Looks like the rewrite of the code is being addressed in another answer, but a good argument against dynamic SQL in a stored procedure is that it breaks the ownership chain.
That is, when you call a stored procedure normally, it executes under the permissions of the stored procedure owner EXCEPT when executing dynamic SQL with the execute command,for the context of the dynamic SQL it reverts back to the permissions of the caller, which may be undesirable depending on your security model.
In the end, you are probably better off compromising and rewriting it to address the concerns of the DBA while avoiding dynamic SQL.
I am not sure I understand your aversion to dynamic SQL. Perhaps it is that your UDF has nicely abstracted away some of the messyness of the problem, and you feel dynamic SQL will bring that back. Well, consider that most if not all DAL or ORM tools will rely extensively on dynamic SQL, and I think your problem could be restated as "how can I nicely abstract away the messyness of dynamic SQL".
For my part, dynamic SQL gives me exactly the query I want, and subsequently the performance and behavior I am looking for.
I don't see anything wrong with your approach. Rewriting it to use dynamic SQL to execute two different queries based on whether #Filter is null seems silly to me, honestly.
The only potential downside I can see of what you have is that it could cause some difficulty in determining a good execution plan. But if the performance is good enough as it is, there's no reason to change it.
No matter what you do (and the answers here all have good points), be sure to compare the performance and execution plans of each option.
Sometimes, hand optimization is simply pointless if it impacts your code maintainability and really produces no difference in how the code executes.
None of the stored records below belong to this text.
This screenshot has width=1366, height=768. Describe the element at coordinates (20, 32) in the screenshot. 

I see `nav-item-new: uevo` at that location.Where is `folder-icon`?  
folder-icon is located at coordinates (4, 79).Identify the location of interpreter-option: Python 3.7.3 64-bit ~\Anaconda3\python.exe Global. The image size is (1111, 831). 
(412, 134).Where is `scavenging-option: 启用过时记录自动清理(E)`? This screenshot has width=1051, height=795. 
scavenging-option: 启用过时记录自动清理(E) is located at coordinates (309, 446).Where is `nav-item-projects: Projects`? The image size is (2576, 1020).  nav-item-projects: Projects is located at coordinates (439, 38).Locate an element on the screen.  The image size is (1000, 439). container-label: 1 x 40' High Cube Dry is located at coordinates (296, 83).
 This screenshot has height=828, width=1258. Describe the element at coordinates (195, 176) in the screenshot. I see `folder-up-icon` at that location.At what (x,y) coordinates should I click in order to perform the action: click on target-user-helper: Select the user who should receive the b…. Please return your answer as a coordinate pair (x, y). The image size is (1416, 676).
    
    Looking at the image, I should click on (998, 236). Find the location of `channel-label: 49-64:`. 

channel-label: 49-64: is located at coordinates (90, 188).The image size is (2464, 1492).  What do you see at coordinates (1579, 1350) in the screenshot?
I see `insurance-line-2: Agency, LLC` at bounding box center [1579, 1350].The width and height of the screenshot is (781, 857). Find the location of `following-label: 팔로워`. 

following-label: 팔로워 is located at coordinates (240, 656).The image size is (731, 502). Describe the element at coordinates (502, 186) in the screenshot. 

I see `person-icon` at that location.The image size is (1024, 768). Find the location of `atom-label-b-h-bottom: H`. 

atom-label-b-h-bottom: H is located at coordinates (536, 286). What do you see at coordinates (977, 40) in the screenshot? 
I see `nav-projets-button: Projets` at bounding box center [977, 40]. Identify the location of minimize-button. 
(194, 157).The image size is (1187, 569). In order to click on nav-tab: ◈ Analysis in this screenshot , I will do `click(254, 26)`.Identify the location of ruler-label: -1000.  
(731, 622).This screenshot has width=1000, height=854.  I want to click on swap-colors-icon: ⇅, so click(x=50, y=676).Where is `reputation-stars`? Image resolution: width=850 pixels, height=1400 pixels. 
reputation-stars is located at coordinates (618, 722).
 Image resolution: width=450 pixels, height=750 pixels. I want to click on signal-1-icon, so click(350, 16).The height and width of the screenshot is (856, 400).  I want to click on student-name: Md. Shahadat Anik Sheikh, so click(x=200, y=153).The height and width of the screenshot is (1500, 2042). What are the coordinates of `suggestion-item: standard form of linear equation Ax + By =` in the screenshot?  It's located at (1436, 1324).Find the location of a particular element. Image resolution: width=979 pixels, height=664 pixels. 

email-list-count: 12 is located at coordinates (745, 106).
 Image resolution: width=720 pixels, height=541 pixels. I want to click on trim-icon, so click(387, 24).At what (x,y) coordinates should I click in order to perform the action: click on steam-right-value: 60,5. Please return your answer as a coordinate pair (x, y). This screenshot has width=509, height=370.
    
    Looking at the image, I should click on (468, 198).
I would first simply look at changing the IN to a simple LEFT JOIN with NULL check (this doesn't get rid of your udf, but it should only get called once):
SELECT *
FROM table
LEFT JOIN dbo.udfGetTableFromStringList(#Filter, ',') AS filter
ON table.FilterField = filter.Value
WHERE #Filter IS NULL
OR filter.Value IS NOT NULL
It appears that you are trying to write a a single query to deal with two scenarios:
1. #filter = "x,y,z"
2. #filter IS NULL
To optimise scenario 2, I would INNER JOIN on the UDF, rather than use an IN clause...
SELECT * FROM table
INNER JOIN dbo.udfGetTableFromStringList(#Filter, ',') AS filter
ON table.FilterField = filter.Value
To optimise for scenario 2, I would NOT try to adapt the existing query, instead I would deliberately keep those cases separate, either an IF statement or a UNION and simulate the IF with a WHERE clause...
TSQL IF
IF (#filter IS NULL)
SELECT * FROM table
ELSE
SELECT * FROM table
INNER JOIN dbo.udfGetTableFromStringList(#Filter, ',') AS filter
ON table.FilterField = filter.Value
UNION to Simulate IF
SELECT * FROM table
INNER JOIN dbo.udfGetTableFromStringList(#Filter, ',') AS filter
ON table.FilterField = filter.Value
UNION ALL
SELECT * FROM table WHERE #filter IS NULL
The advantage of such designs is that each case is simple, and determining which is simple is it self simple. Combining the two into a single query, however, leads to compromises such as LEFT JOINs and so introduces significant performance loss to each.